取り組む課題 –
A) 2023年邦画ベストテンの記事の講評によると、ランクインした作品のうち劇映画とドキュメンタリー映画はそれぞれ何本ですか。
B) 2023年邦画ベストテンの記事で6位から10位に挙げられている作品名を、順位とともにすべて列挙してください。
C) 2023年邦画ベストテンの記事のうち、「また、昨年よりもかなり忙しく」から「10.『水は海に向かって流れる』」までの部分を、その語句も含めて一字一句違えずに再掲してください。

掲載本文 –
============================================================

2023年映画ベストテン【邦画(新作)】
2023年は、映画に関わる仕事を始めるなど、単に映画を観るだけでなく、世の中における映画の観られ方や、映画業界の動向についても知ることのできた一年だった。
また、昨年よりもかなり忙しくなったため、見逃してしまった作品も数多くあったのは残念だった。しかし、今年も沢山良い映画と巡り逢えたと思う。
まずは、邦画(新作)のベストテンから発表する。
【2023年邦画(新作)ベストテン】
1.『PERFECT DAYS』
2.『ぬいぐるみとしゃべる人はやさしい』
3.『シン・仮面ライダー』
4.『キリエのうた』
5.『おーい!どんちゃん』
6.『658km、陽子の旅』
7.『チョコレートな人々』
8.『ほつれる』
9.『二十歳の息子』
10.『水は海に向かって流れる』
<講評>
全体として、現代で生きることの窮屈さをテーマにした作品が多くランクインしたように思う。バランスとしては、劇映画8本、ドキュメンタリー映画2本だった。

============================================================

(表示項目を探すためのデータ)
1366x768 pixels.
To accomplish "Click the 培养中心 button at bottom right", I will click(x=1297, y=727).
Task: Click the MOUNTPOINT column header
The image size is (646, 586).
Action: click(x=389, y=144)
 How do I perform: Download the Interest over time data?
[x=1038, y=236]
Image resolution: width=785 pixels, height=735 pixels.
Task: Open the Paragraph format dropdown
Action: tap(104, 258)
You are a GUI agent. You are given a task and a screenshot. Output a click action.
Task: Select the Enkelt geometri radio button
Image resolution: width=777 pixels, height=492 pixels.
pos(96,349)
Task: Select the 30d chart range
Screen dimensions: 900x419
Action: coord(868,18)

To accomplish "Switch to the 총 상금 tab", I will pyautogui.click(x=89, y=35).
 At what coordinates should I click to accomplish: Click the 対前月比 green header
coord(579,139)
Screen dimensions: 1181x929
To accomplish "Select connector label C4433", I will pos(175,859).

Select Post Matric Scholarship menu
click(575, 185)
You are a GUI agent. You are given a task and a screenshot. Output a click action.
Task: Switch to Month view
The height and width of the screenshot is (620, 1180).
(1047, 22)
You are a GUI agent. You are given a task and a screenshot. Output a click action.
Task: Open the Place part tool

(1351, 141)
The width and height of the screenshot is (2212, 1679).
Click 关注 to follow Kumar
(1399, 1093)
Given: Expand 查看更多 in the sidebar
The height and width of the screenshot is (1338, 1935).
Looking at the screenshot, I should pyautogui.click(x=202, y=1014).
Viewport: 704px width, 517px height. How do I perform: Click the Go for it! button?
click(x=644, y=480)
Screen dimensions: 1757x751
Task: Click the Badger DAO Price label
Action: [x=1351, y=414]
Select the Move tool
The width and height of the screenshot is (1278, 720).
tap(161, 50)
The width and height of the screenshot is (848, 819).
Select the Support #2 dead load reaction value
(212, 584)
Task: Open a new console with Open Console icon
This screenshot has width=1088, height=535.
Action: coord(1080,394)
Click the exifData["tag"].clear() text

============================================================

想定解答 –
A) 劇映画が8本、ドキュメンタリー映画が2本です。

B)
6位『658km、陽子の旅』
7位『チョコレートな人々』
8位『ほつれる』
9位『二十歳の息子』
10位『水は海に向かって流れる』

C)
また、昨年よりもかなり忙しくなったため、見逃してしまった作品も数多くあったのは残念だった。しかし、今年も沢山良い映画と巡り逢えたと思う。
まずは、邦画(新作)のベストテンから発表する。
【2023年邦画(新作)ベストテン】
1.『PERFECT DAYS』
2.『ぬいぐるみとしゃべる人はやさしい』
3.『シン・仮面ライダー』
4.『キリエのうた』
5.『おーい!どんちゃん』
6.『658km、陽子の旅』
7.『チョコレートな人々』
8.『ほつれる』
9.『二十歳の息子』
10.『水は海に向かって流れる』